You're spidering your own LiveJournal site, essentially, and using cookies so the spidering tool is logged in as you.

wget is a tool for grabbing the contents of urls and storing them locally. It has some extremely nice features for mirroring web sites: it can parse the contents of a page to find links within it, and it can then follow those links. You can control which links it chooses to follow with regular expressions. (The command line above skips reply pages, for instance.) You can also tell it to fetch page prerequisites, that is, things like style sheets and images required to render a page correctly. And then, to top it all off, wget can rewrite links in the local copies of pages so they point to your local mirror, not back out to the web.

So it's grand way to get a complete local archive of a remote resource.
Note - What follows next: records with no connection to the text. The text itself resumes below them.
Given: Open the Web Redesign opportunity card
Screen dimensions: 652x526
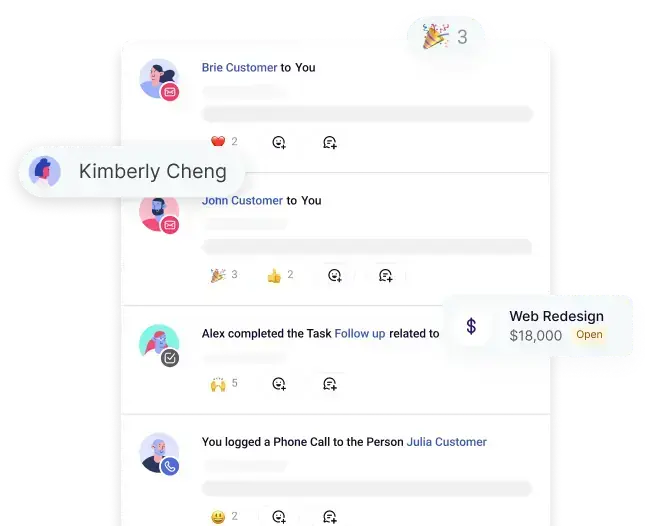Looking at the screenshot, I should (x=538, y=326).
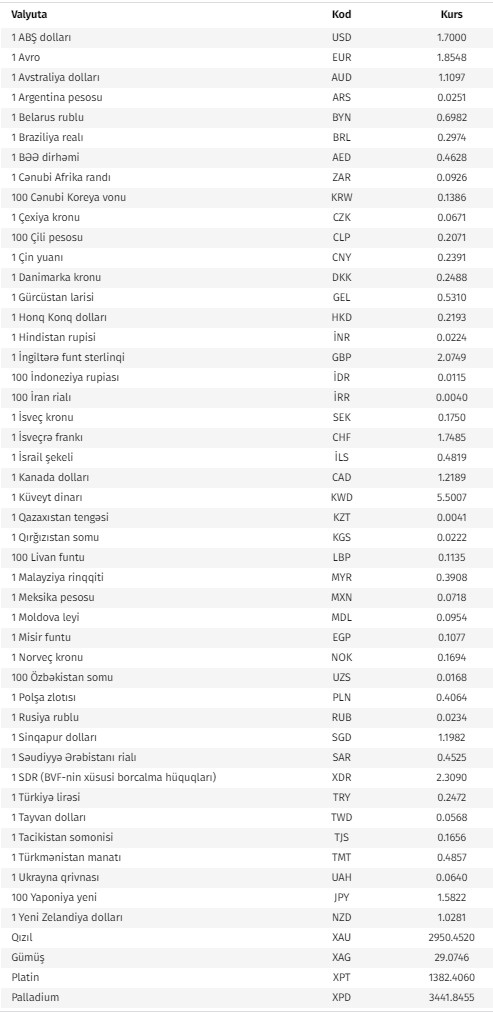Click the 1.2189 rate for CAD
The image size is (493, 1012).
click(x=452, y=478)
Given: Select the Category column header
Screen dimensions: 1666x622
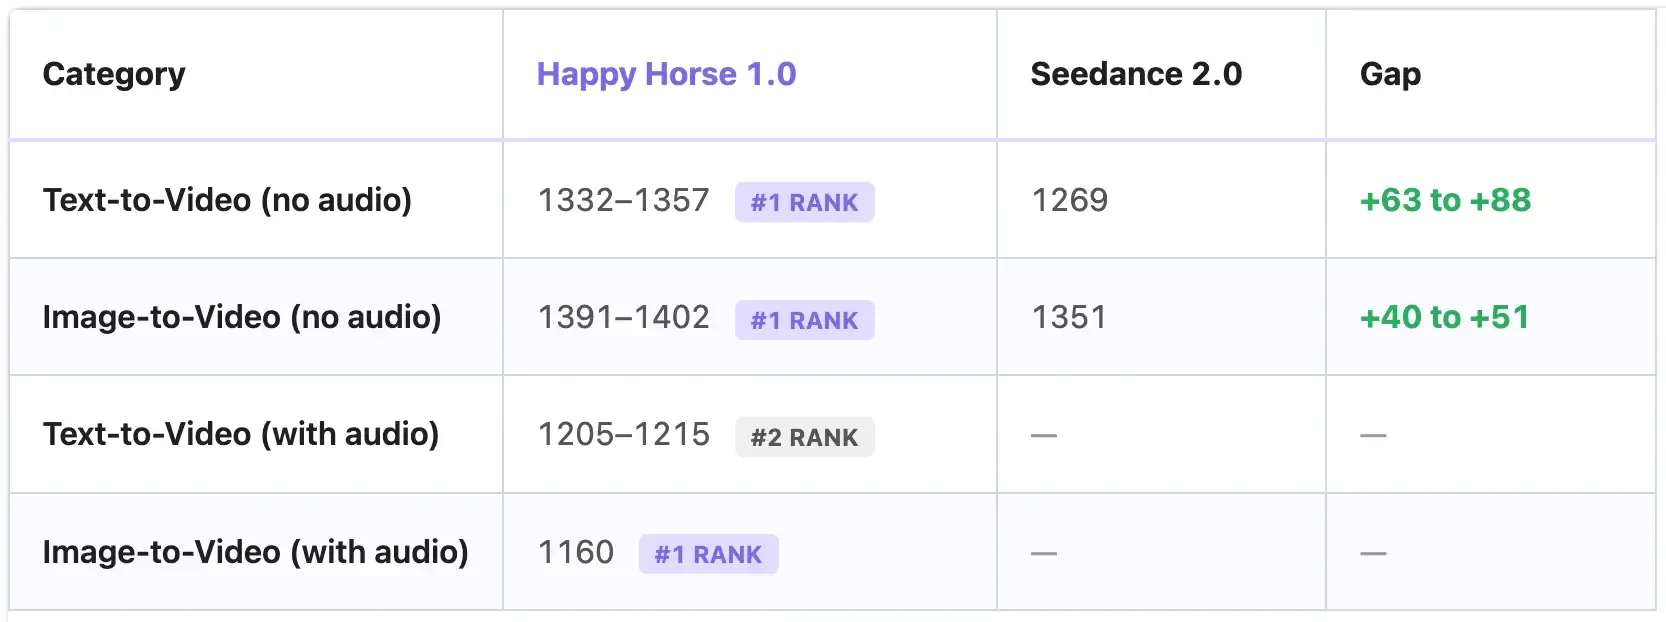Looking at the screenshot, I should (114, 74).
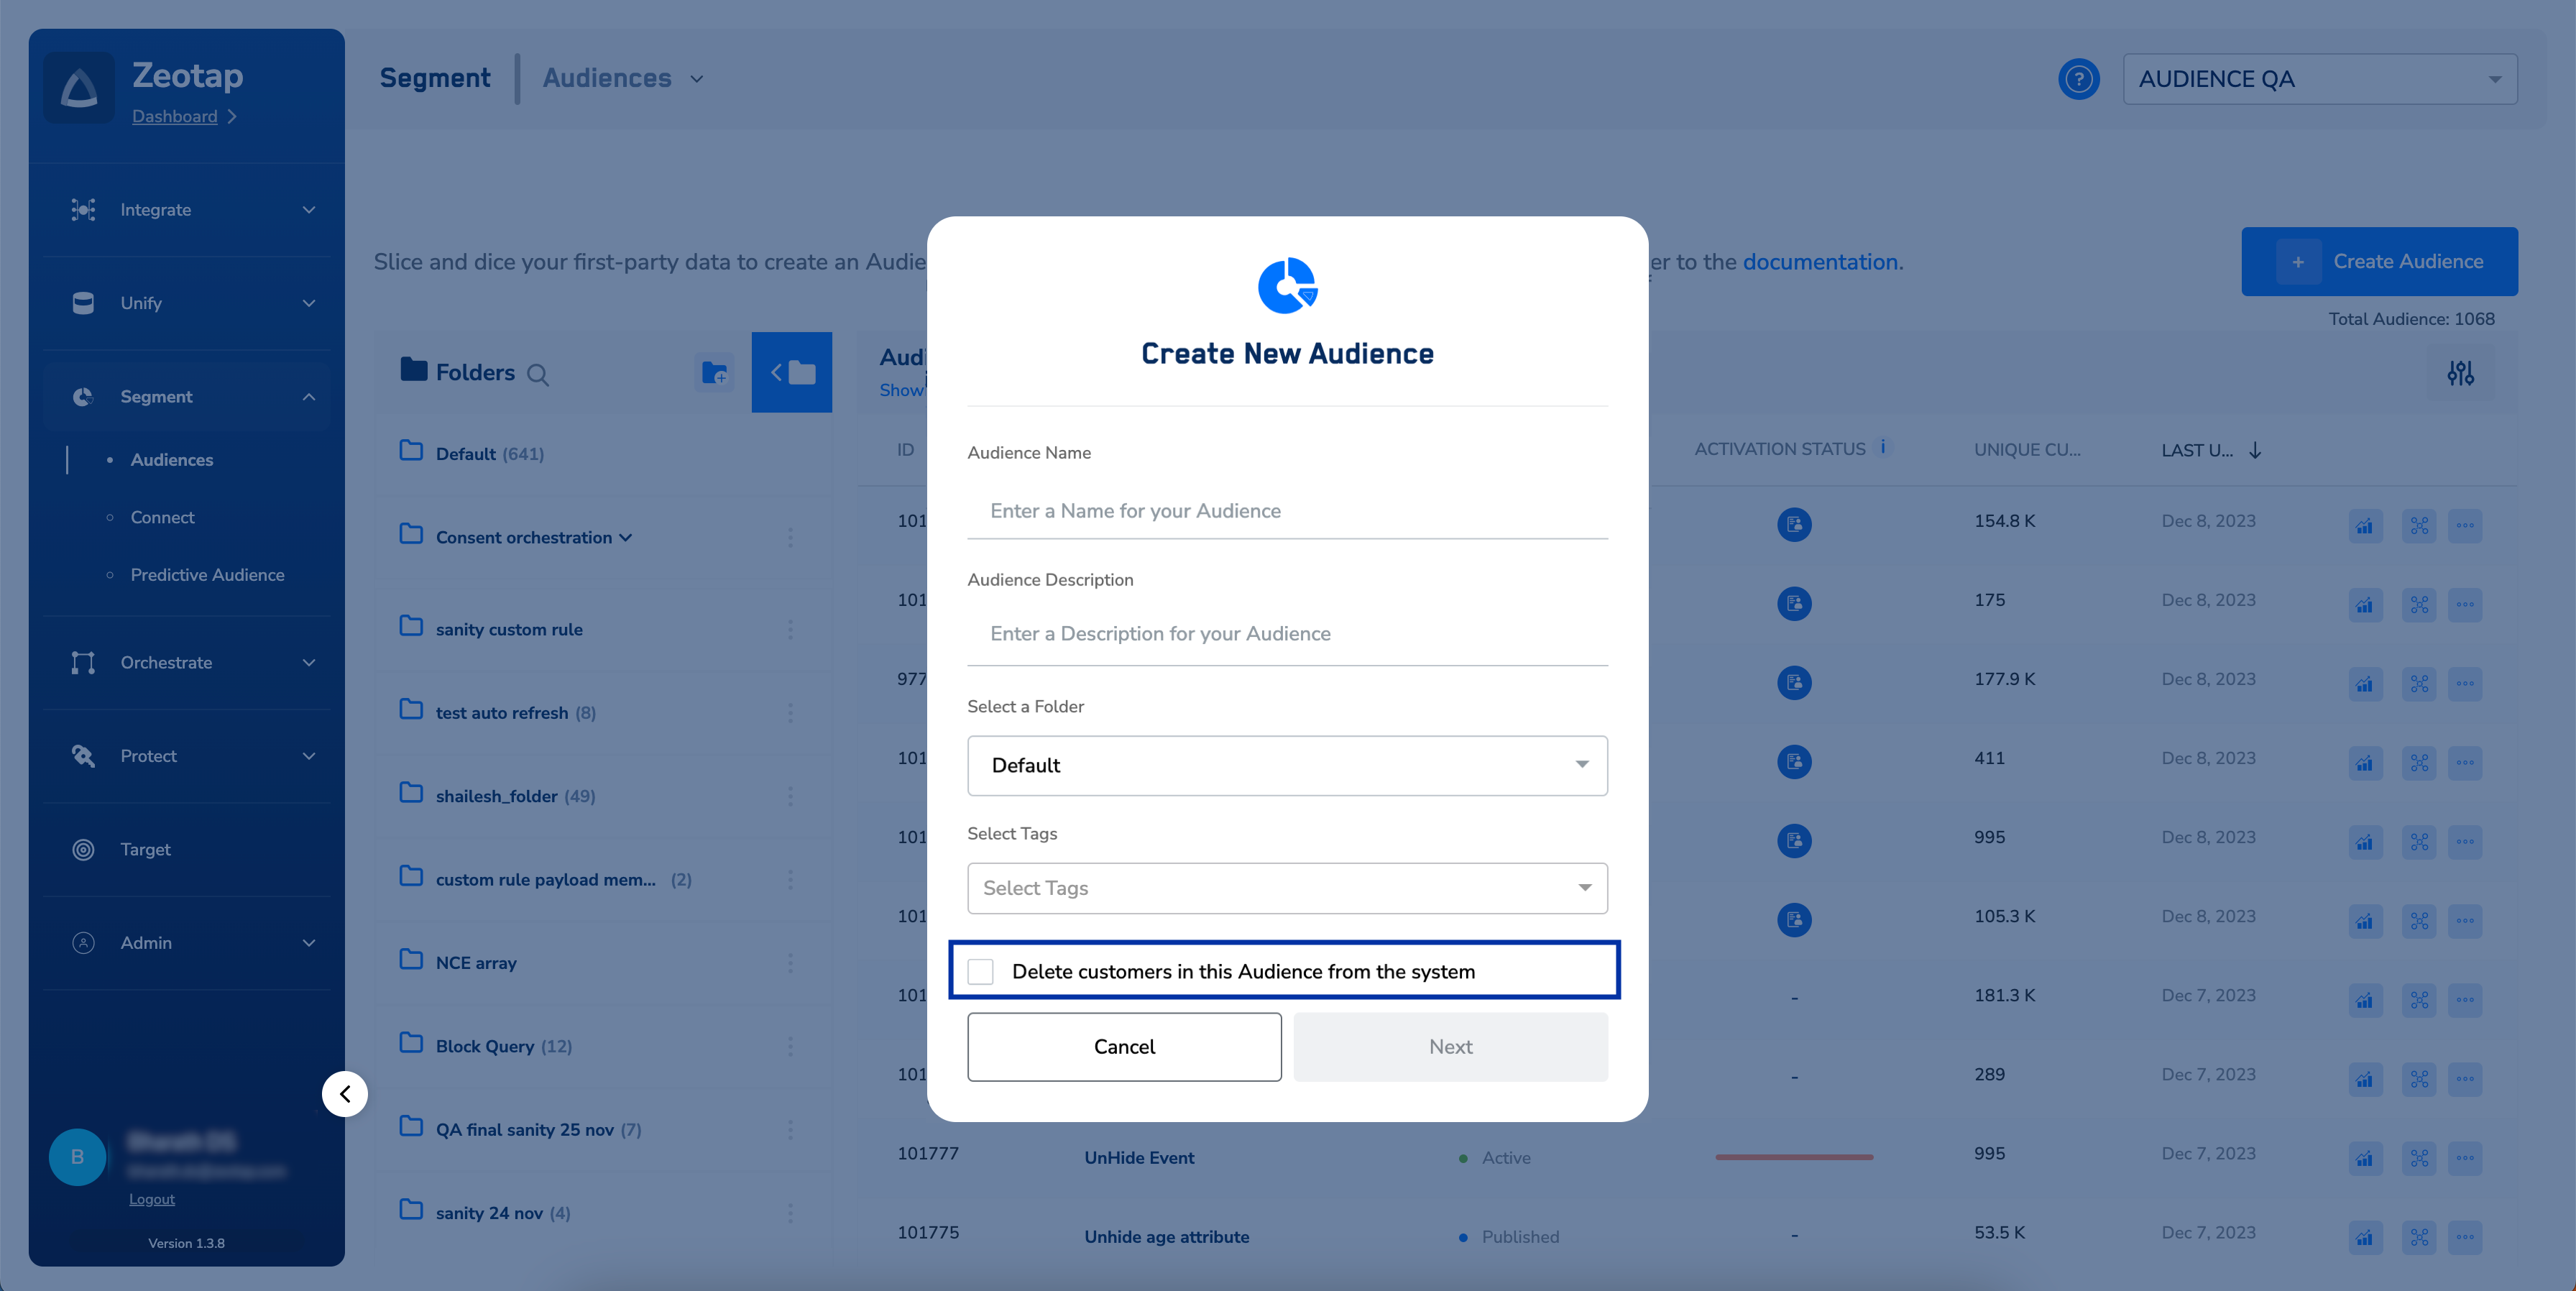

Which is, in fact, what it was designed to do.

(By the way, you can't do this with curl, which does come with OS X, because curl doesn't do recursive gets. So wget is the tool of choice for mirroring web sites.)

Normally this would do no good for getting your LJ downloaded, because many people hide things behind the friends-lock, and therefore a spider can't see them. But wget will load your cookie file, if you tell it to, and therefore it will be treated by LJ as if it's logged in. Because it is logged in. So it will get your entire journal, including flocked and private posts.
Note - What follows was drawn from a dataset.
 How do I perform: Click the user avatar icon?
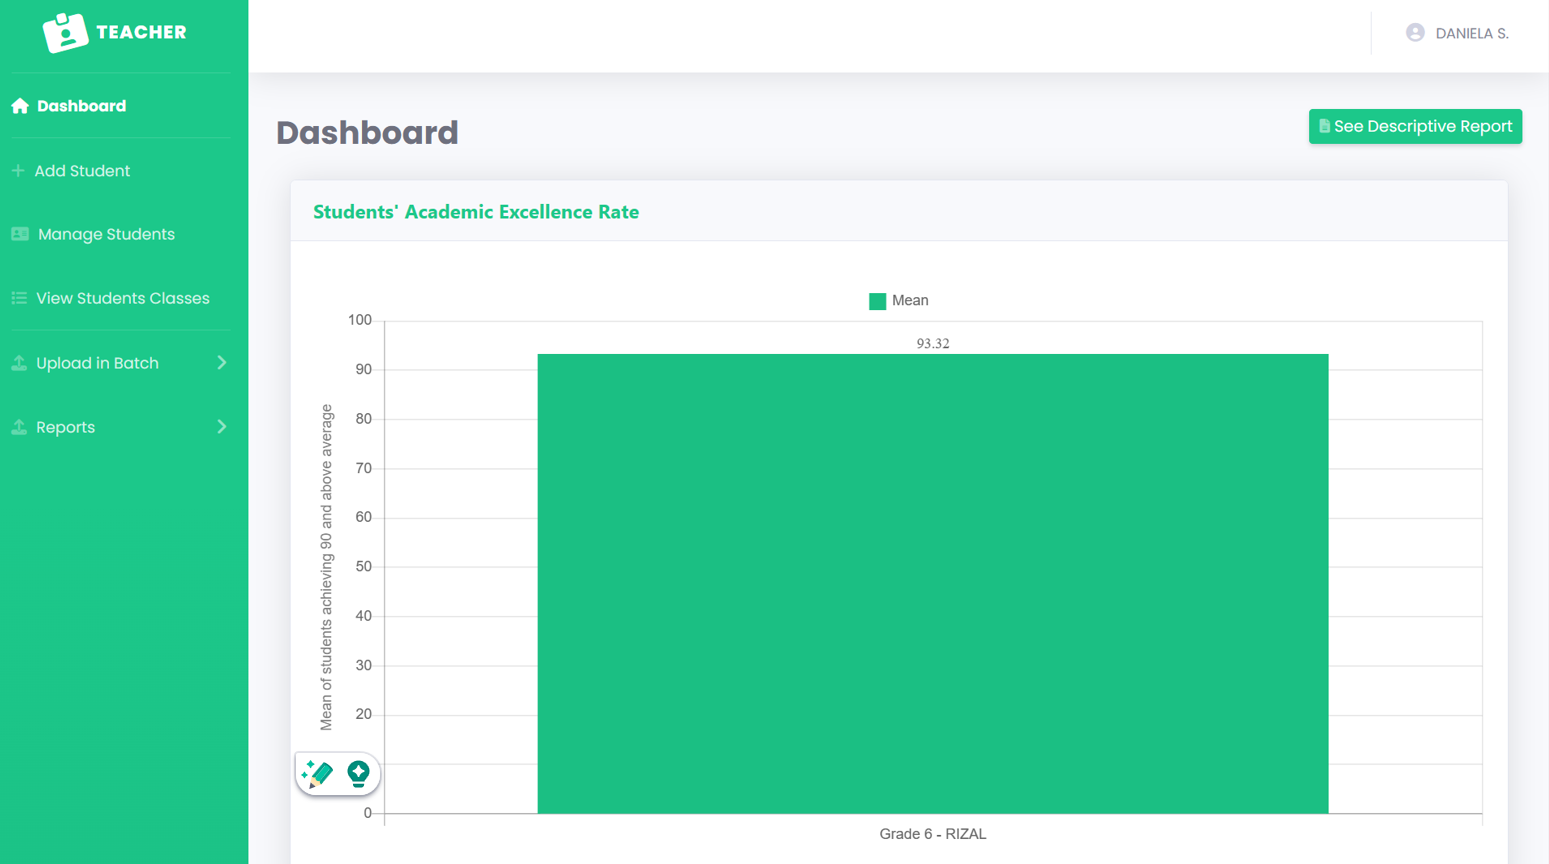(x=1415, y=33)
What's the difference between this and using an LJ client, or using ljdump?

wget is just like a web browser, only it doesn't display pages. It merely fetches them. Clients like ljdump and Xjournal and so on use LiveJournal's API, that is, its programming interface. The API lets you fetch post contents & post metainformation in a compact manner. It's more efficient than spidering like this is, because it doesn't build full styled web pages. You just get the tiny amounts of text that are what you typed in when you originally wrote a post or a comment, plus a few numbers and strings that represent the filter or tags you used.

The wget method makes LJ render every single page, and is thus somewhat anti-social. The results are more like what people want when they want a local archive of their LJ, however. That is, if they want that archive so they can browse.

The XML documents that something like ljdump produces are more useful for further scripting. For instance, I could write an ljdump-variant tool that took everything I posted to LJ and reposted it to my new InsaneJournal account. It would be a PITA to do that with the results of this process. The API is also better for incremental downloads, because Danga's API designers thoughtfully included a way to request ids of resources that have changed since the last fetch. In short, once I get around to writing an archiver that uses the API, it'll be better in most ways. (Though I'm not overjoyed by the work of duplicating LJArchiver in non-proprietary programming languages and whatnot.)

But please note the corollary: Don't abuse this by running it over and over. Run it once.

I would appreciate hearing from a non-programmer how the wget download from VersionTracker went for you.